Improper Handling of Alternate Encoding

Draft Variant
Structure: Simple
Description

This vulnerability occurs when software fails to correctly process input that arrives in a different character encoding than expected, allowing that input to bypass security checks or cause misinterpretation.

Extended Description

Attackers can exploit encoding mismatches by crafting inputs in alternate formats like UTF-7, UTF-16, or other multi-byte encodings. When security filters or validation logic only check for common encodings like UTF-8 or ASCII, these specially encoded payloads can slip through undetected. This often leads to successful injection attacks, as the malicious content is decoded later in a different component that interprets it as active code or commands. To prevent this, developers must normalize all incoming data to a single, known encoding immediately upon entry into the application's trust boundary. Security checks must be performed after this normalization step, not before.
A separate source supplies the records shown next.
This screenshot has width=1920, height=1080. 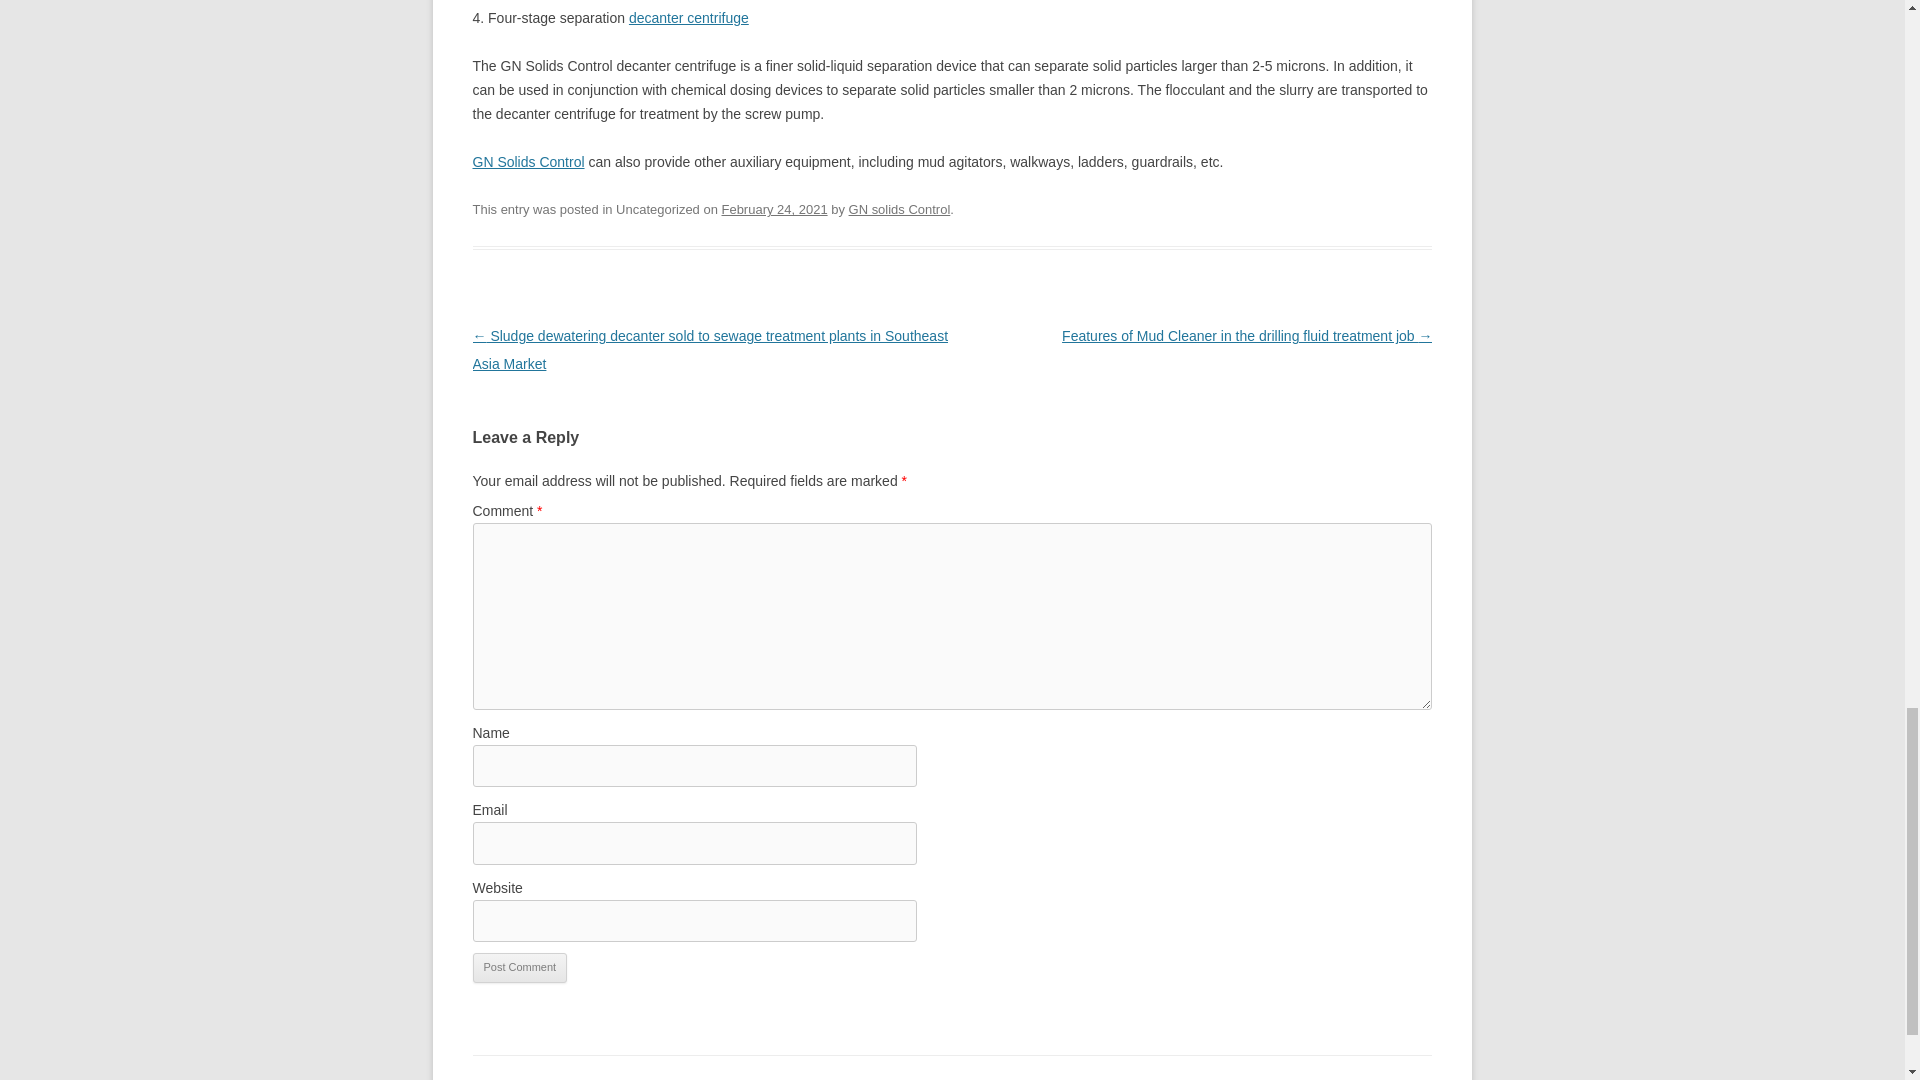 What do you see at coordinates (899, 209) in the screenshot?
I see `View all posts by GN solids Control` at bounding box center [899, 209].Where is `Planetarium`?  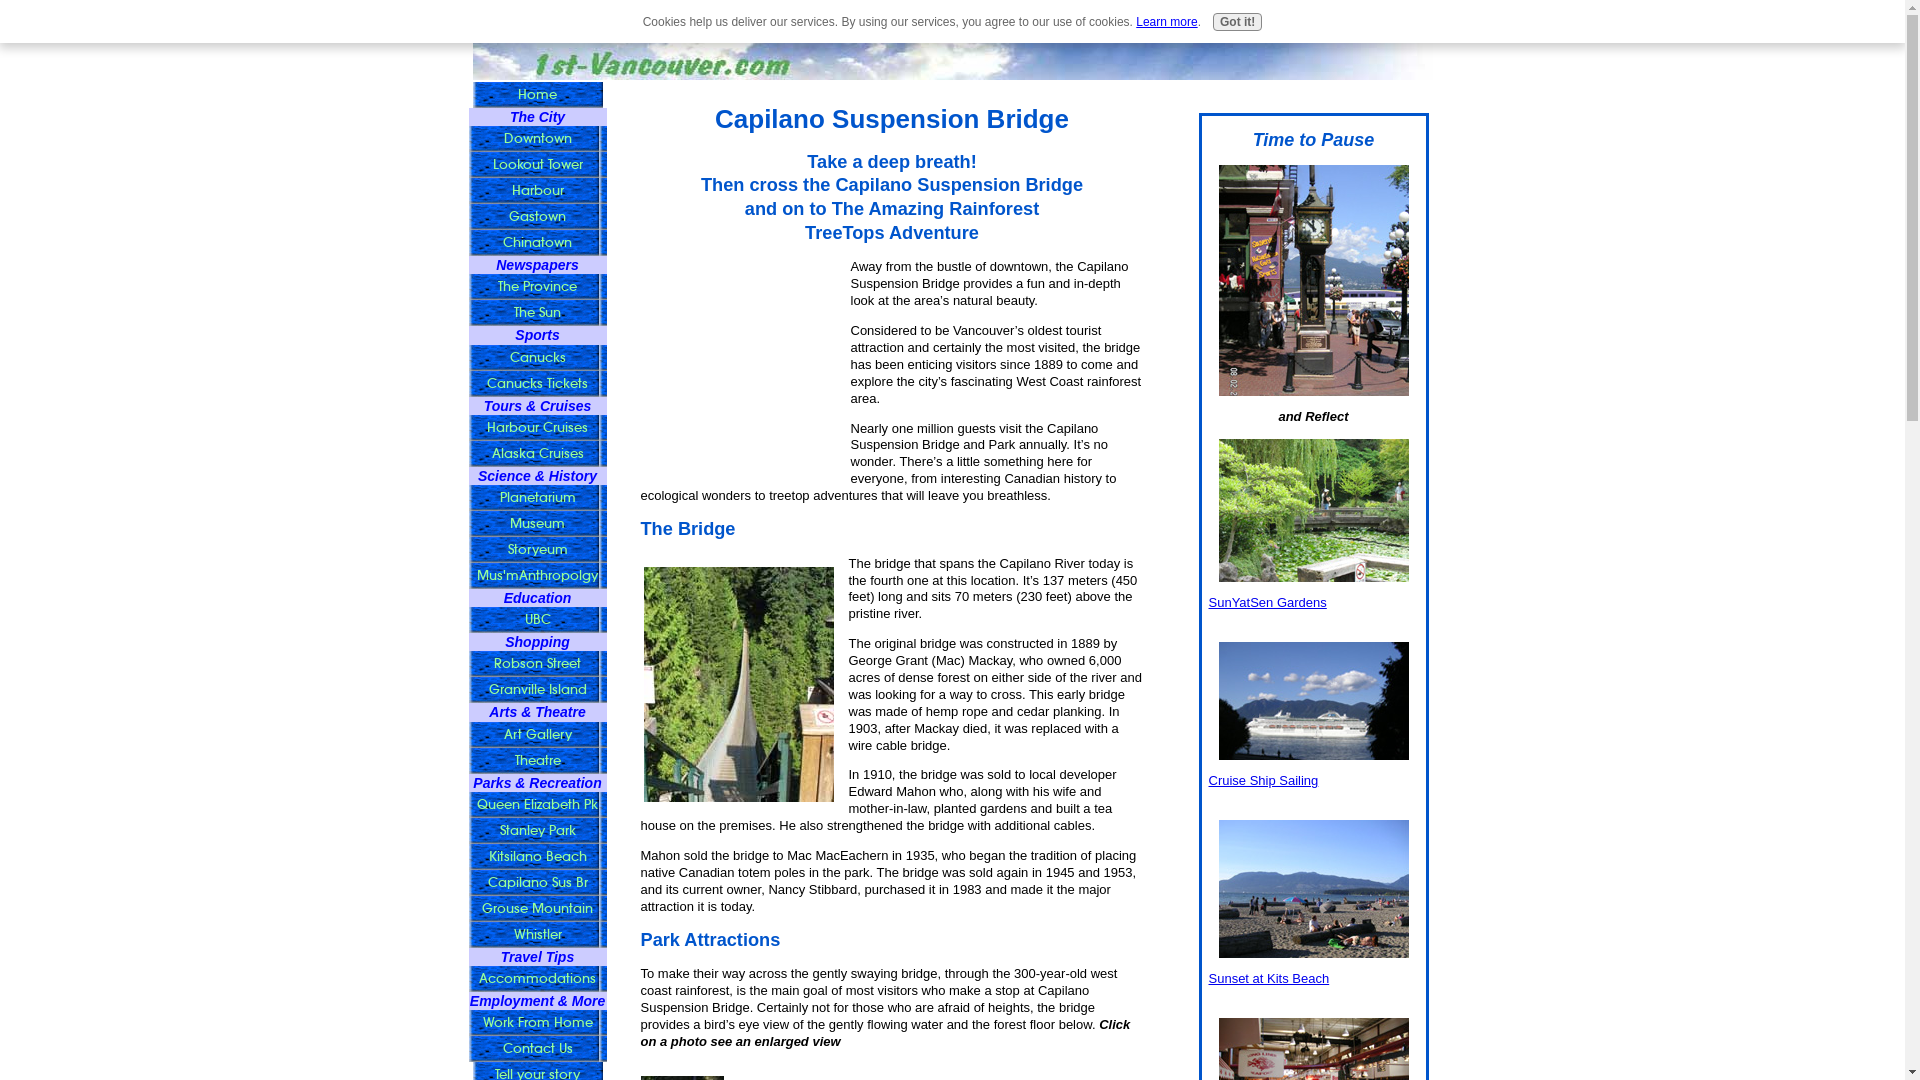
Planetarium is located at coordinates (537, 498).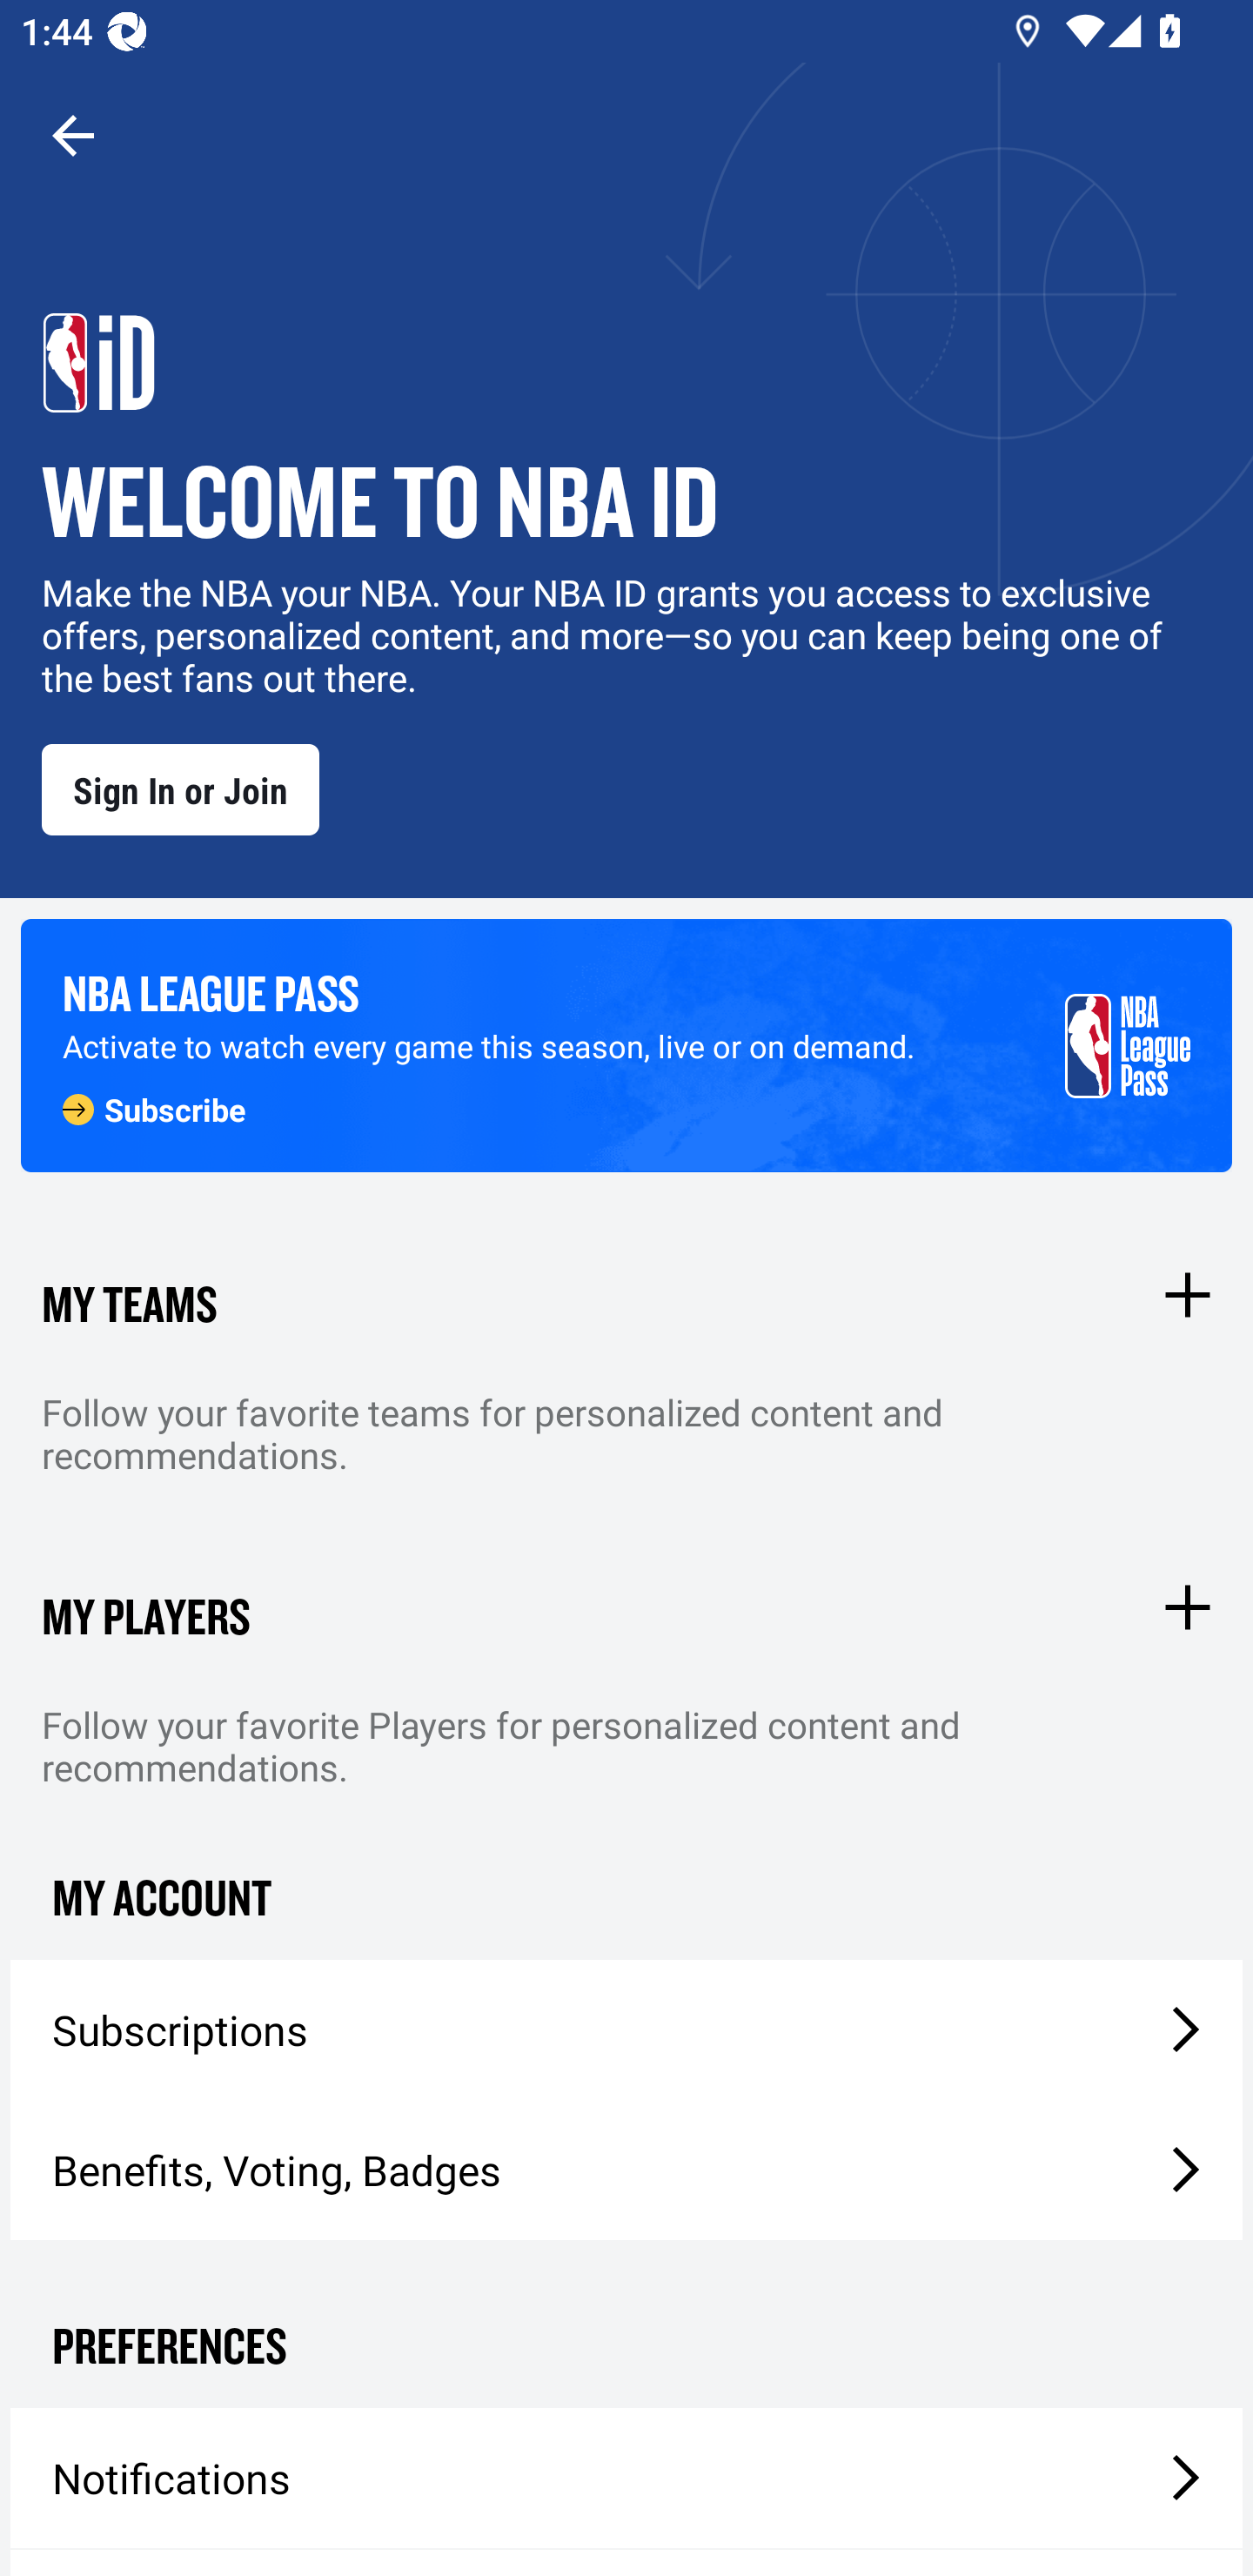 The image size is (1253, 2576). What do you see at coordinates (626, 2478) in the screenshot?
I see `Notifications` at bounding box center [626, 2478].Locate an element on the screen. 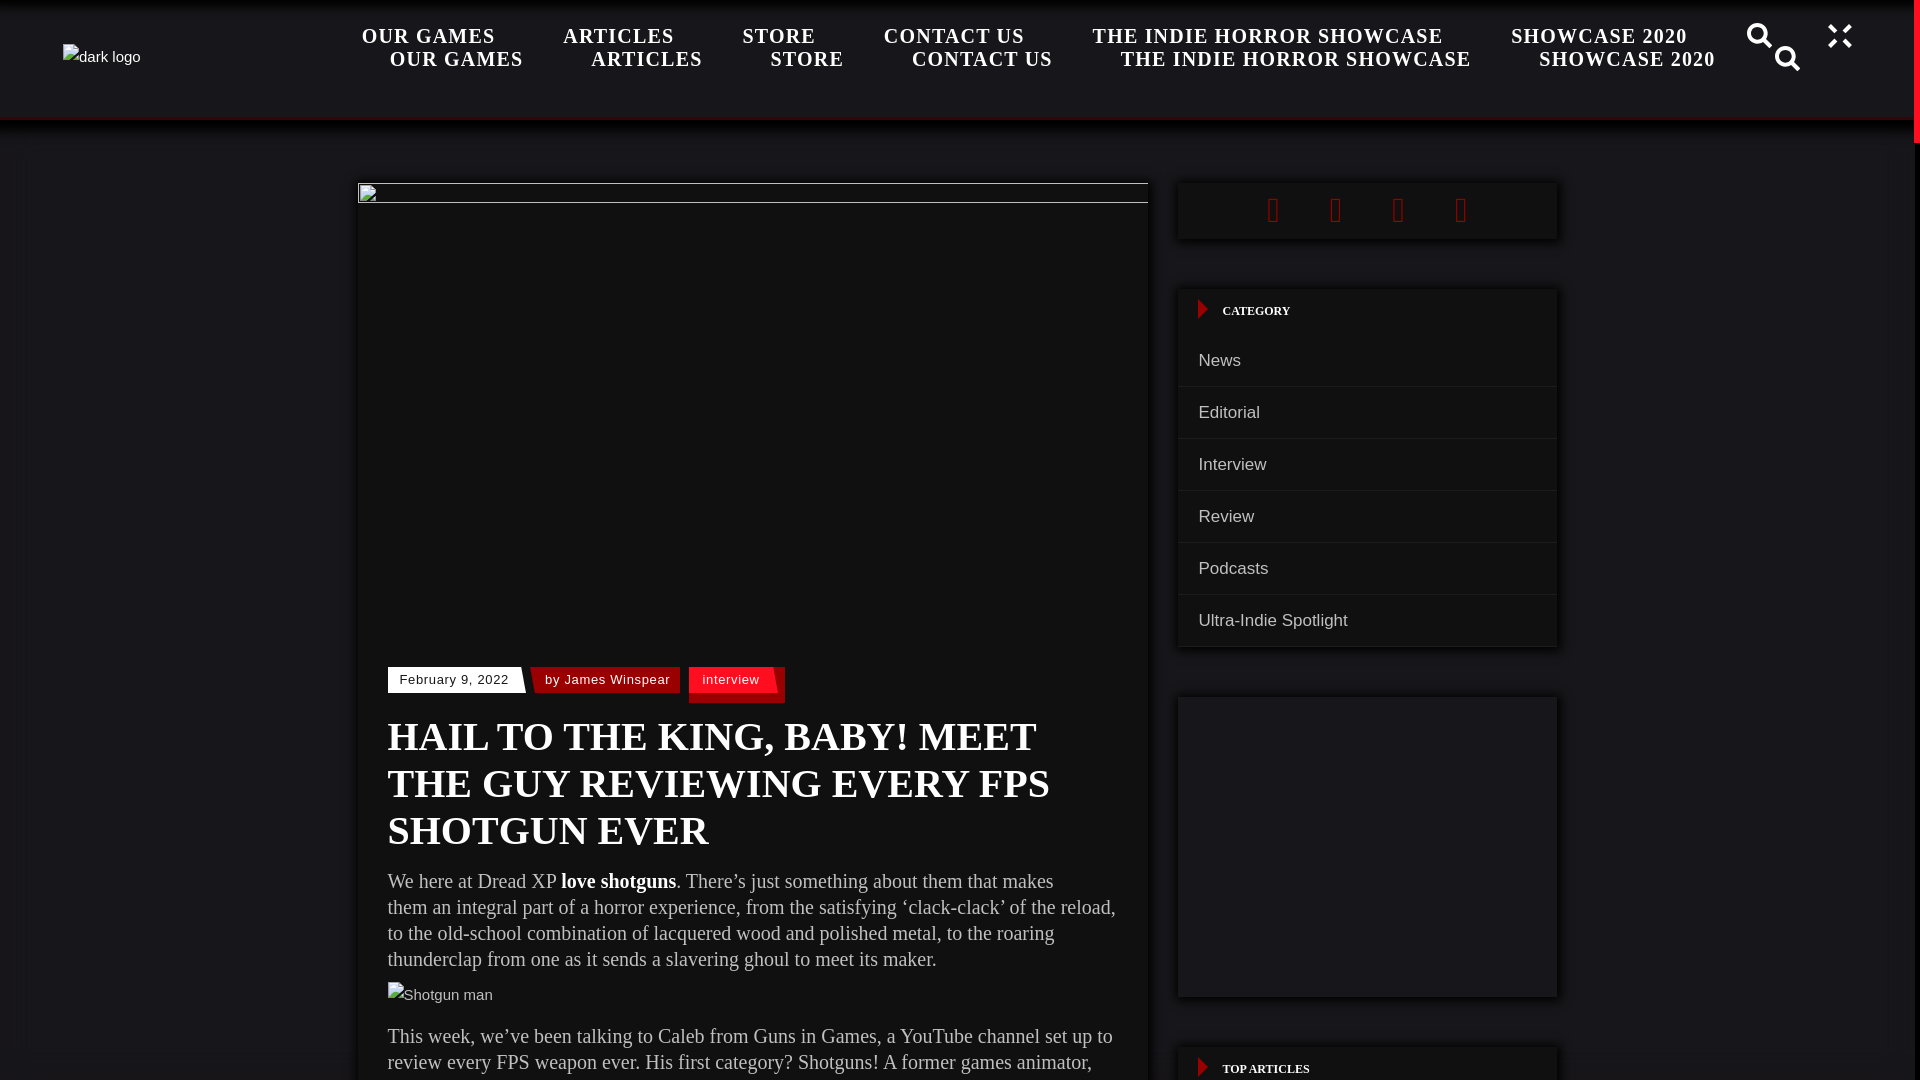  ARTICLES is located at coordinates (646, 58).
Additionally, consistently specifying and enforcing character encoding standards across all system interfaces—including databases, web requests, and file processing—closes the gaps where interpretation differences create security risks.

Common Consequences 1
Scope: Access Control

Impact: Bypass Protection Mechanism

Potential Mitigations 4
Phase: Architecture and Design

Strategy: Input Validation

Avoid making decisions based on names of resources (e.g. files) if those resources can have alternate names.
Phase: Implementation

Strategy: Input Validation

Assume all input is malicious. Use an "accept known good" input validation strategy, i.e., use a list of acceptable inputs that strictly conform to specifications. Reject any input that does not strictly conform to specifications, or transform it into something that does. When performing input validation, consider all potentially relevant properties, including length, type of input, the full range of acceptable values, missing or extra inputs, syntax, consistency across related fields, and conformance to business rules. As an example of business rule logic, "boat" may be syntactically valid because it only contains alphanumeric characters, but it is not valid if the input is only expected to contain colors such as "red" or "blue." Do not rely exclusively on looking for malicious or malformed inputs. This is likely to miss at least one undesirable input, especially if the code's environment changes. This can give attackers enough room to bypass the intended validation. However, denylists can be useful for detecting potential attacks or determining which inputs are so malformed that they should be rejected outright.
Phase: Implementation

Strategy: Output Encoding

Use and specify an output encoding that can be handled by the downstream component that is reading the output. Common encodings include ISO-8859-1, UTF-7, and UTF-8. When an encoding is not specified, a downstream component may choose a different encoding, either by assuming a default encoding or automatically inferring which encoding is being used, which can be erroneous. When the encodings are inconsistent, the downstream component might treat some character or byte sequences as special, even if they are not special in the original encoding. Attackers might then be able to exploit this discrepancy and conduct injection attacks; they even might be able to bypass protection mechanisms that assume the original encoding is also being used by the downstream component.
Phase: Implementation

Strategy: Input Validation

Inputs should be decoded and canonicalized to the application's current internal representation before being validated (Incorrect Behavior Order: Validate Before Canonicalize). Make sure that the application does not decode the same input twice (Double Decoding of the Same Data). Such errors could be used to bypass allowlist validation schemes by introducing dangerous inputs after they have been checked.